穿越三国天府之国

53 番外之赵云


灵鸢回荆州已经快半年了,腿伤终于好利落了。
    今天上午赵云找了大夫诊过脉,大夫明确说灵鸢的腿已经无碍。灵鸢听说此事后不只有多欢喜,把拐子一扔,对着大夫直笑:“多谢先生,多谢……我终于可以出去了!闷死我啦!”
    大夫笑着说:“不必开药,已然好了。”
    赵云谢过大夫,把人送到门口,然后回身捡起那把拐杖。
    心里有淡淡的失落。
    这把拐杖,自己做了很久才打磨好。在做拐杖之时也有些不明白,自己明明那么善于使剑、使枪,为何用刀枪却做不出一把适合的拐杖来,直到去请教了城内的木匠才笨拙地做出一把来,现在……还撂在地上,果真是做得不好吧。
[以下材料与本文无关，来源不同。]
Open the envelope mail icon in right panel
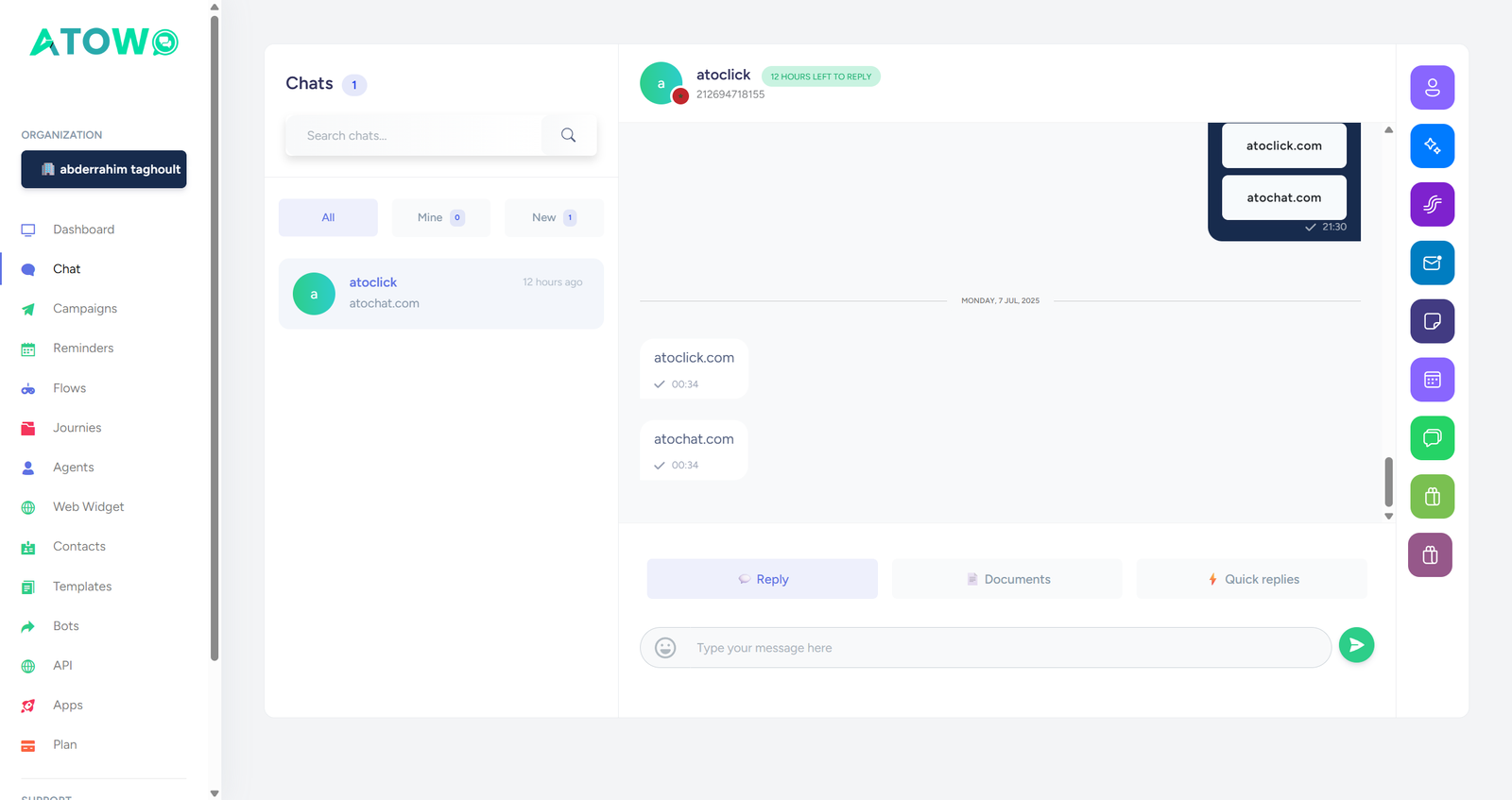(x=1432, y=264)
    “赵云,你可听见了,我可以出去了!”灵鸢高兴地喊着,“快给我备马,我都快憋死了。”
    “身体刚刚好,就要出去乱跑?”赵云劝道,“再留在家里几天,彻底养好才是。”
    “……”眼见着灵鸢的脸色黯淡下来,赵云正觉心疼,却见她又是一眨眼,凑到了身边来:“赵云、赵云……”灵鸢撒娇的招数百试百灵,赵云每次都中招,只是这次他不想那么轻易地放弃,便仍然板着脸道:“不行!”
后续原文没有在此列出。